Exercise prompt: From the material below, copy every line in which the word "agent" occurs.

Material provided:
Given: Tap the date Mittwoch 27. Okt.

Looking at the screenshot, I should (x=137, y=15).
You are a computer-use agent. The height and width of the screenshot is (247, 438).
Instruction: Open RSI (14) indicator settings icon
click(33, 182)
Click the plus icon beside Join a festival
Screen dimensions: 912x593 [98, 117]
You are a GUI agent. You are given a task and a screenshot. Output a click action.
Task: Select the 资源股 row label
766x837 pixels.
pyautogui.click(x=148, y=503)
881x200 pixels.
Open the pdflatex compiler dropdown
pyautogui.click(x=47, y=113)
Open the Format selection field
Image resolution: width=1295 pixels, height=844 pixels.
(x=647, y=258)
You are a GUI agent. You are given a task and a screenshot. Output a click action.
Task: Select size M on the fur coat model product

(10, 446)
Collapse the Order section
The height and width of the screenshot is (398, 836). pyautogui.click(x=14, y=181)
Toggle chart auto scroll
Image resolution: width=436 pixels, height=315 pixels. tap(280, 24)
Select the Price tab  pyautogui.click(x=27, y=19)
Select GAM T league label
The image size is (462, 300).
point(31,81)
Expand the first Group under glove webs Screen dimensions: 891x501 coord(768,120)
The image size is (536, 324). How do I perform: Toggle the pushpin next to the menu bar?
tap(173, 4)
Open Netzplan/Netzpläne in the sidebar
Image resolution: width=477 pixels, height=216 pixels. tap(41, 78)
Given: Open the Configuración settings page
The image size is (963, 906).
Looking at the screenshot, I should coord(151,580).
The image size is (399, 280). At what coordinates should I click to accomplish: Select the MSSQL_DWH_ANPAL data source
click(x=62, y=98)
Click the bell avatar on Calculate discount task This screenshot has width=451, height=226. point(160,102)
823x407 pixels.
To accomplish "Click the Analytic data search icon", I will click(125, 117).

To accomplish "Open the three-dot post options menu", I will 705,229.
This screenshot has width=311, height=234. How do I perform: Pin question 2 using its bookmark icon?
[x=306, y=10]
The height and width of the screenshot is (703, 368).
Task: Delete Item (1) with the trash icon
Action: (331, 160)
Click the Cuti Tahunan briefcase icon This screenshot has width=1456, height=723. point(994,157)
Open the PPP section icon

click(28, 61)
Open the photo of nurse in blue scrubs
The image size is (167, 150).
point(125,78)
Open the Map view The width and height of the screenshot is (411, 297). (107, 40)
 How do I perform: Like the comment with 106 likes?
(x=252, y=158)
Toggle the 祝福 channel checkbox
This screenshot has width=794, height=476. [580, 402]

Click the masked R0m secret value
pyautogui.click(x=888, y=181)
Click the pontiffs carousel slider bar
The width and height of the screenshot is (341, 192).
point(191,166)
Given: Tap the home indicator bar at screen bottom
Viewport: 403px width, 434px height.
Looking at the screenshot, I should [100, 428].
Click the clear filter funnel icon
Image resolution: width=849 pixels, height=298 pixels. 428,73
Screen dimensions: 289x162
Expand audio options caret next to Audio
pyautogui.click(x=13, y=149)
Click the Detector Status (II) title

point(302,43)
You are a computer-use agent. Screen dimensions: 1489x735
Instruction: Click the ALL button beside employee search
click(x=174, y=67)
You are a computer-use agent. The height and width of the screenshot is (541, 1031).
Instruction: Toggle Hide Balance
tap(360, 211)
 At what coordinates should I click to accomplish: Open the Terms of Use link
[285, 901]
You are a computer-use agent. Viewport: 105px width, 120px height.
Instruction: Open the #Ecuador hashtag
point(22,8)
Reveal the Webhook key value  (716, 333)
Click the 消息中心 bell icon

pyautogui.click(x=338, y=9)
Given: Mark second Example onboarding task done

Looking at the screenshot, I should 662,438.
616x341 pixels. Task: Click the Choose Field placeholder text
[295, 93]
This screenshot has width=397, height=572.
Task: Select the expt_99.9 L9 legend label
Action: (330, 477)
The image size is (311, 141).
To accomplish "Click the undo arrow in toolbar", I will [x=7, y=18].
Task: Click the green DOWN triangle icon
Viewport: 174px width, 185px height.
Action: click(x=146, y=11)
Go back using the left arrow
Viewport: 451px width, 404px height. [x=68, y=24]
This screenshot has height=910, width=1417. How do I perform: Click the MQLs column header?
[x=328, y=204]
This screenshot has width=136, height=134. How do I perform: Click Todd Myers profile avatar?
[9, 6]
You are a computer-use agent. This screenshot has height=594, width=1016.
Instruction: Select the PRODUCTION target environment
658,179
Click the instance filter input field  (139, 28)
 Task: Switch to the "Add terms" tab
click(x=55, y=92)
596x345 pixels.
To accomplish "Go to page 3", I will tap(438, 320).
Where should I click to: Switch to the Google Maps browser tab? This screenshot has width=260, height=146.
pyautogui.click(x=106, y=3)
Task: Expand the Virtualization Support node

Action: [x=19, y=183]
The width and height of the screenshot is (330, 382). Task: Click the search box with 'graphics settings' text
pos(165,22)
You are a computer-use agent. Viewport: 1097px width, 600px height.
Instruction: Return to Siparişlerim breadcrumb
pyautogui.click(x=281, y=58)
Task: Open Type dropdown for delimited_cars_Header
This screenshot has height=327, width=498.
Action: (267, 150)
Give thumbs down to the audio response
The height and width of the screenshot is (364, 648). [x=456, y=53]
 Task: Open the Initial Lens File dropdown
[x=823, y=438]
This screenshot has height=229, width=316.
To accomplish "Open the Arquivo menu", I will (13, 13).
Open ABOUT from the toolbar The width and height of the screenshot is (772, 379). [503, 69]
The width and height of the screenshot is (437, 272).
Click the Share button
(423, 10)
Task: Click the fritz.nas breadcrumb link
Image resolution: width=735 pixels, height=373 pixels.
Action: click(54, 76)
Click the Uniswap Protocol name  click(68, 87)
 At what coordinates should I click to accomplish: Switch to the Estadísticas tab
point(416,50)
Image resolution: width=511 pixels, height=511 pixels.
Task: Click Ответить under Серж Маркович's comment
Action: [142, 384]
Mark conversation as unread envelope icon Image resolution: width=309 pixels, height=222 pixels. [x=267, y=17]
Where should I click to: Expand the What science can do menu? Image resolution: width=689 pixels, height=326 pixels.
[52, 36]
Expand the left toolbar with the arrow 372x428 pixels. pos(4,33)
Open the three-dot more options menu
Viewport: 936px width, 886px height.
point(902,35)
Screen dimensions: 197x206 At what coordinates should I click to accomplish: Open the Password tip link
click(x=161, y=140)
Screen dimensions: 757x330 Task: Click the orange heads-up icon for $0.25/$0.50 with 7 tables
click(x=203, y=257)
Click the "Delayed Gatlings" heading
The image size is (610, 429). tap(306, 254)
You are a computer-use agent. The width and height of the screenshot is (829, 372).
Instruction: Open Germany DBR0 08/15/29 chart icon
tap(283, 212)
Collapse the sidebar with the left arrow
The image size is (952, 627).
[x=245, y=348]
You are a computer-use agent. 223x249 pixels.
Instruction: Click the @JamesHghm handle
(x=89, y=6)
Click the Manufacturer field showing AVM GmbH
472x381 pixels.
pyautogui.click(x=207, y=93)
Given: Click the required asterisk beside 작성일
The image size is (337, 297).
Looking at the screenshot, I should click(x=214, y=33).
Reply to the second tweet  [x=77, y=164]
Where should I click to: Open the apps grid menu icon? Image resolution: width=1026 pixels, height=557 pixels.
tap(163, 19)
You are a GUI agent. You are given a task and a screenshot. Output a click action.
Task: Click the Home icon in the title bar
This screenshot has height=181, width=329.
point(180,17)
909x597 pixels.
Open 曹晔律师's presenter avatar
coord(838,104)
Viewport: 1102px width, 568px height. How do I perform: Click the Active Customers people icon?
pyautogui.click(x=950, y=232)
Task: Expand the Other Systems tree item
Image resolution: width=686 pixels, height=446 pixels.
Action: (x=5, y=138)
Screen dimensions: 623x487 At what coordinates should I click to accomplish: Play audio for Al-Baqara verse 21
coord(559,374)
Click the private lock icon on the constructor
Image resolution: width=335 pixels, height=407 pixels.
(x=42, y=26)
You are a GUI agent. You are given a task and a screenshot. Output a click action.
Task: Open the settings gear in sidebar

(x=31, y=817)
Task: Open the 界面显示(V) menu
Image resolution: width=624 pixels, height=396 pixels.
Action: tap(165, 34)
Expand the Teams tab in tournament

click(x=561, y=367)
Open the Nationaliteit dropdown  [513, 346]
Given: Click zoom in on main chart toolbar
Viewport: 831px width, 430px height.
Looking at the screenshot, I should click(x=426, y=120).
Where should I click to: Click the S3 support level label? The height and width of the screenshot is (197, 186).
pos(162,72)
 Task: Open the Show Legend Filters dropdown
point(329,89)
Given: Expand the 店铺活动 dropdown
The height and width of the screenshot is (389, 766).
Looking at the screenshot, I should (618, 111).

Task response:
You are a computer-use agent. The height and width of the screenshot is (247, 438).
You are a GUI agent. You are given a task and a screenshot. Output a click action.
You are a GUI agent. You are given a task and a screenshot. Output a click action.
You are a computer-use agent. Screen dimensions: 1489x735
You are a computer-use agent. The height and width of the screenshot is (541, 1031).
You are a computer-use agent. Viewport: 105px width, 120px height.
You are a computer-use agent. This screenshot has height=594, width=1016.
You are a computer-use agent. Viewport: 1097px width, 600px height.
You are a computer-use agent. The width and height of the screenshot is (829, 372).
You are a computer-use agent. 223x249 pixels.
You are a GUI agent. You are given a task and a screenshot. Output a click action.
You are a GUI agent. You are given a task and a screenshot. Output a click action.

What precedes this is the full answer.